Start Quoted passage

How to Say Water (물): Ghosts & Fallen Fruit in Su Cho’s The Symmetry of Fish
By Joan Kwon Glass
Cho, Su, The Symmetry of Fish, Penguin Random House, 2022. $18.00
As the mixed race daughter of a Korean immigrant mother and a working class, white, American father, I am always hungry for books that speak to the complexities and challenges of existing in betweenlands. Of particular interest are those that effectively incorporate historical and imagined folklore, the conflicts of intersecting linguistics, and speaking truths in spite of risks and taboos. In Symmetry of Fish, Cho shares a universe of midwestern churches, kitchens and station wagons, funeral altars and schoolyards, mothers and daughters navigating American life as they learn English and try to preserve and honor their Korean identities. Her poems share the truths of the speaker’s experience, while showing intentional restraint–a restraint that permits readers to ask our own questions of whichever ghosts haunt us. As I read Symmetry of Fish, I was struck by Cho’s artful investigation and exposure of liminal space, of the places between one home and another, of the desire and quest to create one’s own true home (and what that means) as a young person learning a new language in a new country. Cho’s poems reminded me of the lessons I learned as a first generation Korean American: that language can simultaneously serve as a puzzle, labyrinth, barrier and hallway. In the very first poem How to Say Water, Cho walks the reader through how to say “물,” the Korean word for “water:”
“Breathe through your nose as you practice
the silence of this exercise.
Don’t bite yourself”
Through concrete steps and subtle choices in phrases and images, the reader learns just how strange and difficult it can be to attempt pronunciation of words in an unfamiliar language. What she implies is that language can be both a barrier and a bridge; what does it feel like for someone who must use a barrier as their bridge to others? Cho continues:
“Please, start from the top and try to follow
along. I wish you could borrow
my body to say water.

End Quoted passage
Start Provided data

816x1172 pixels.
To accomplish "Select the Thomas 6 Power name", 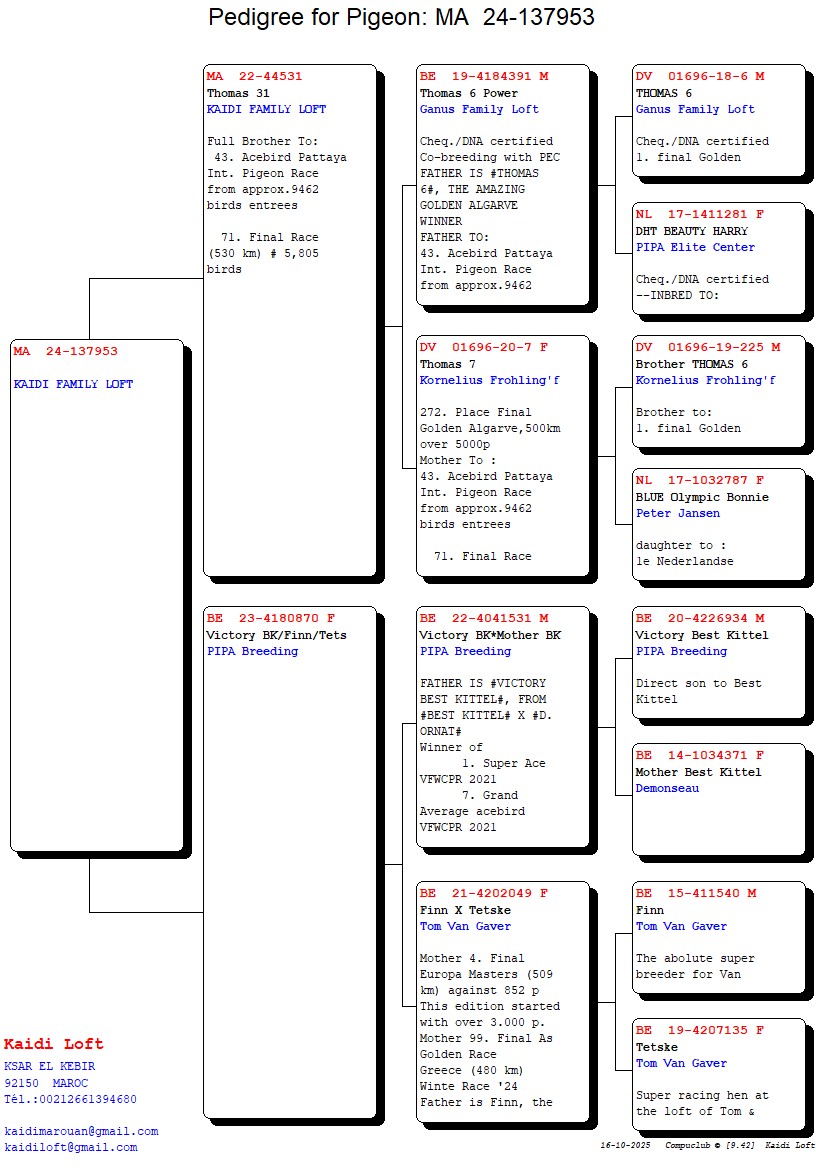I will click(x=469, y=93).

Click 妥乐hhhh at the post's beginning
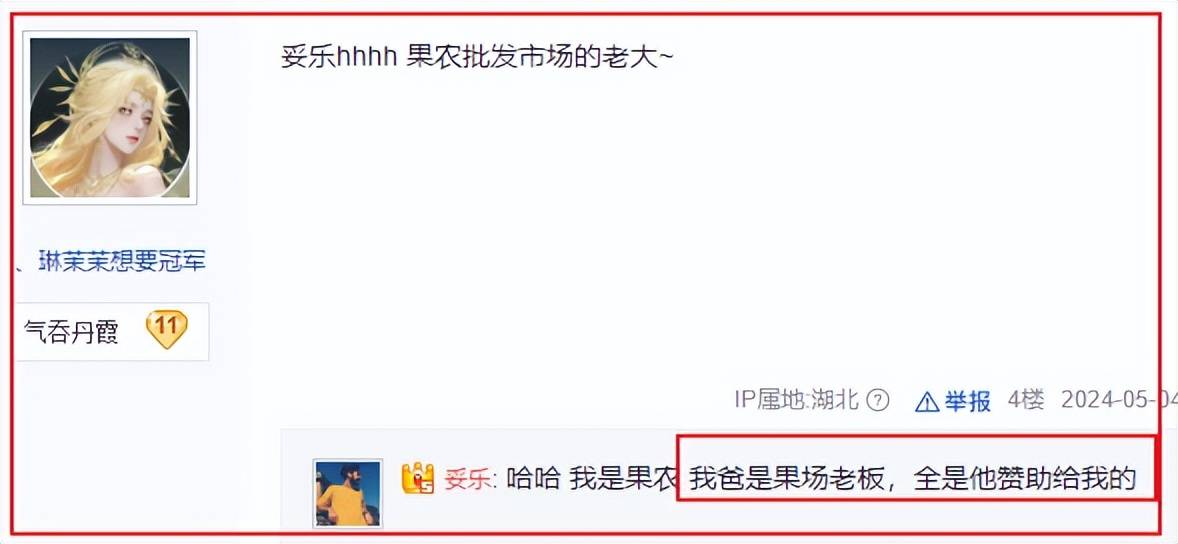point(339,57)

End Provided data

## Objective
Using the review of The Symmetry of Fish above, decide whether each statement agrees with it, giving yes or no and quoting the words that settle it: (a) the reviewer's father is a Korean immigrant; (b) "How to Say Water" is the first poem in the book; (c) the book came out in 2022.

## Solved problem
(a) No: "the mixed race daughter of a Korean immigrant mother and a working class, white, American father"
(b) Yes: "In the very first poem How to Say Water"
(c) Yes: "Penguin Random House, 2022."